--- MATERIAL SUPPLIED Enclosed Below ---

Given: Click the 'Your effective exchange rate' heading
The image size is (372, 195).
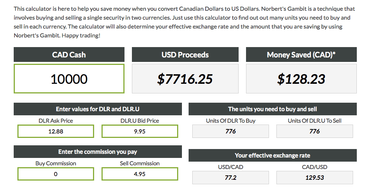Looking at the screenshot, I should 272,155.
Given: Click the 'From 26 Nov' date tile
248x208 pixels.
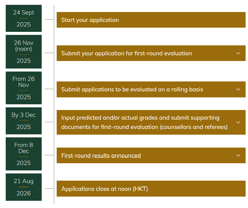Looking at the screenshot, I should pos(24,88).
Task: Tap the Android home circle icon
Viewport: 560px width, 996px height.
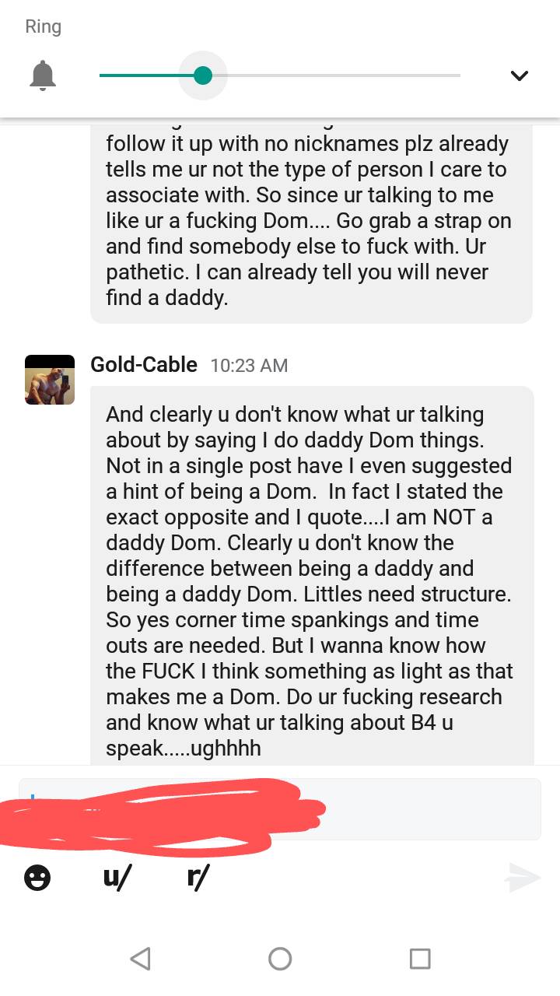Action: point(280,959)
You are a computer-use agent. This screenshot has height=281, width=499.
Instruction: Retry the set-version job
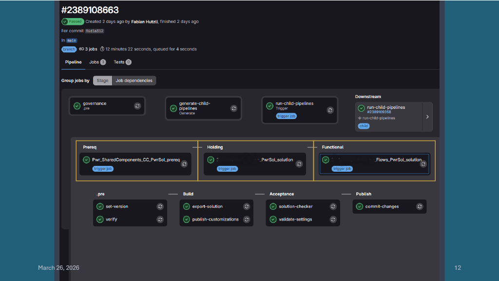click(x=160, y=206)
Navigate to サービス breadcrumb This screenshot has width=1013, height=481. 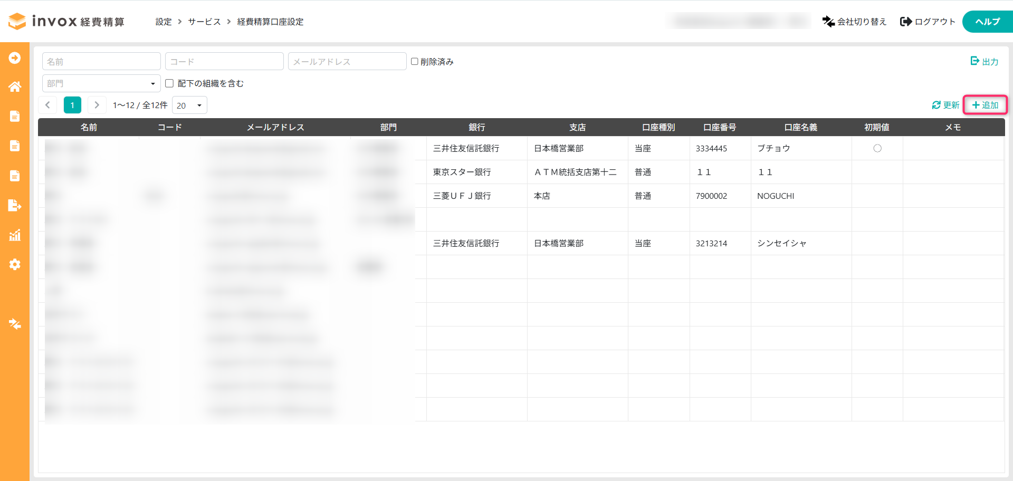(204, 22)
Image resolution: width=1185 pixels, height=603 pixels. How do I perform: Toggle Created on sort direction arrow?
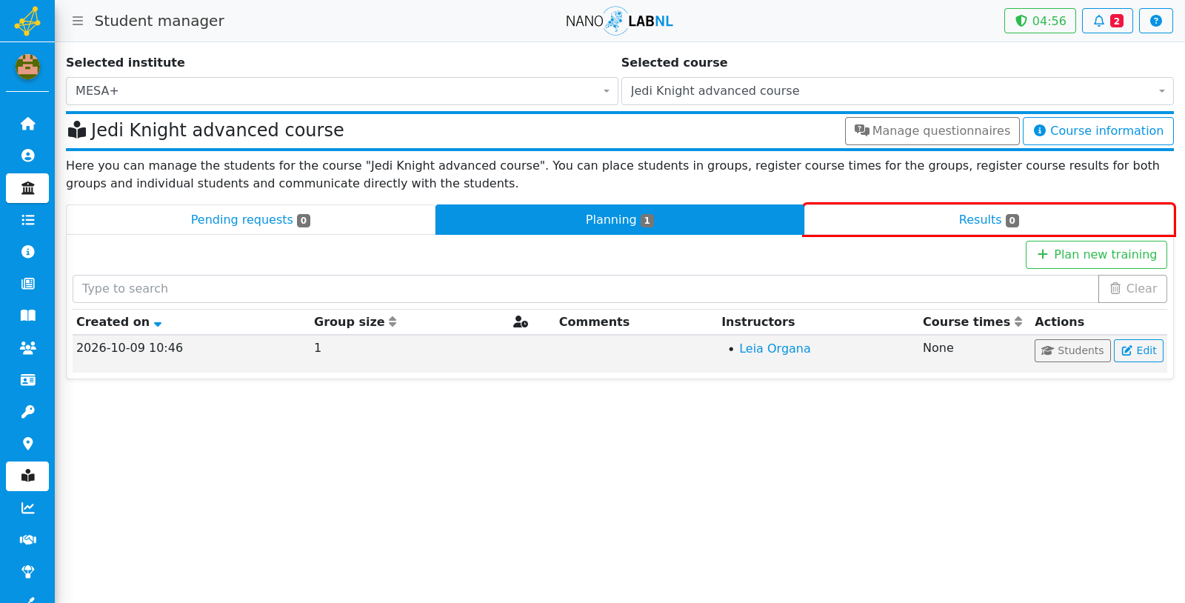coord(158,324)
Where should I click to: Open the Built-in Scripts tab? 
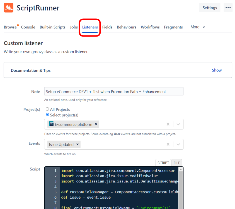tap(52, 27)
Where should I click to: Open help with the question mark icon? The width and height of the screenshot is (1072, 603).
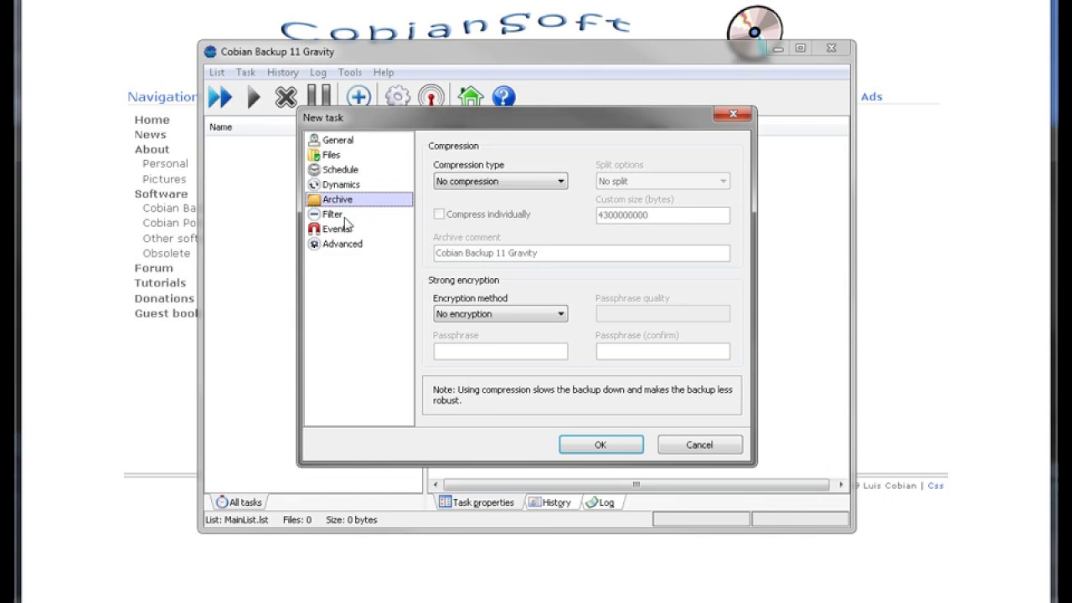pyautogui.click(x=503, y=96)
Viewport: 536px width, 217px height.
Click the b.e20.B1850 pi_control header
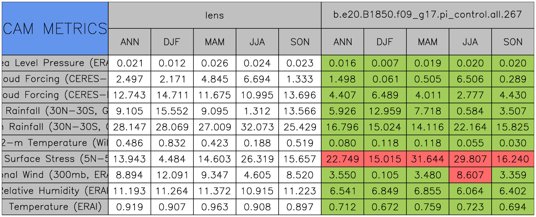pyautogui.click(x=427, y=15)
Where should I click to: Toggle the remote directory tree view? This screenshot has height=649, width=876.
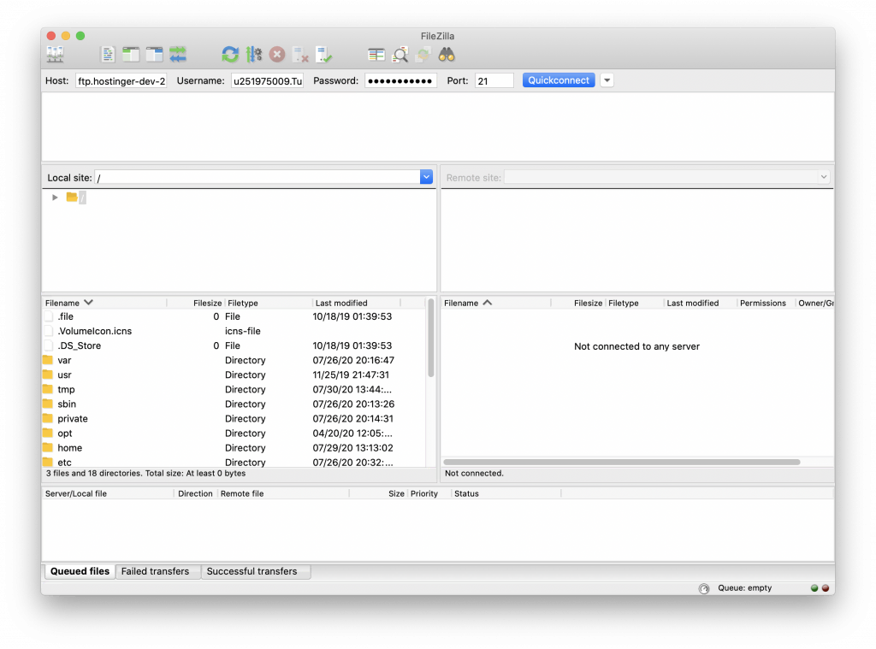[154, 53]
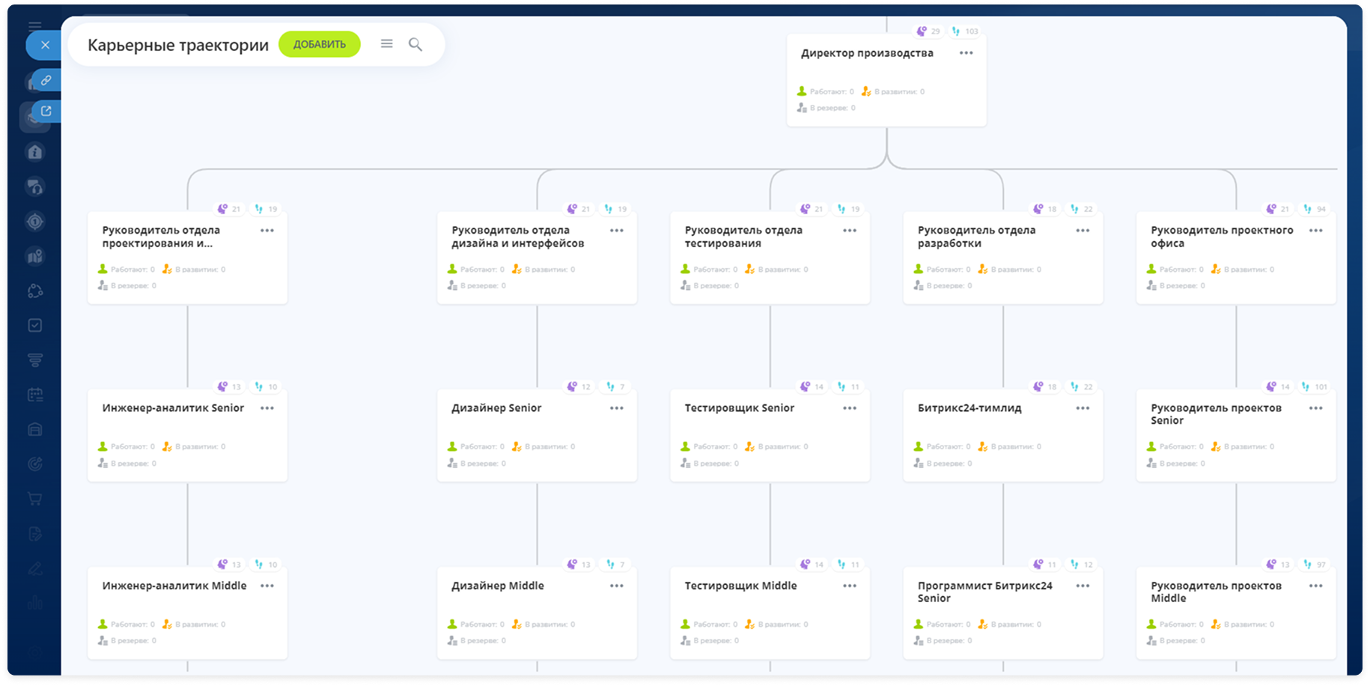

--- End of Enclosed MATERIAL SUPPLIED ---

ACTIVITY: From the entries above, copy each line that holds "Given".

EXERCISE SOLUTION:
Given: Click the 'Your effective exchange rate' heading
Given: Click the 'From 26 Nov' date tile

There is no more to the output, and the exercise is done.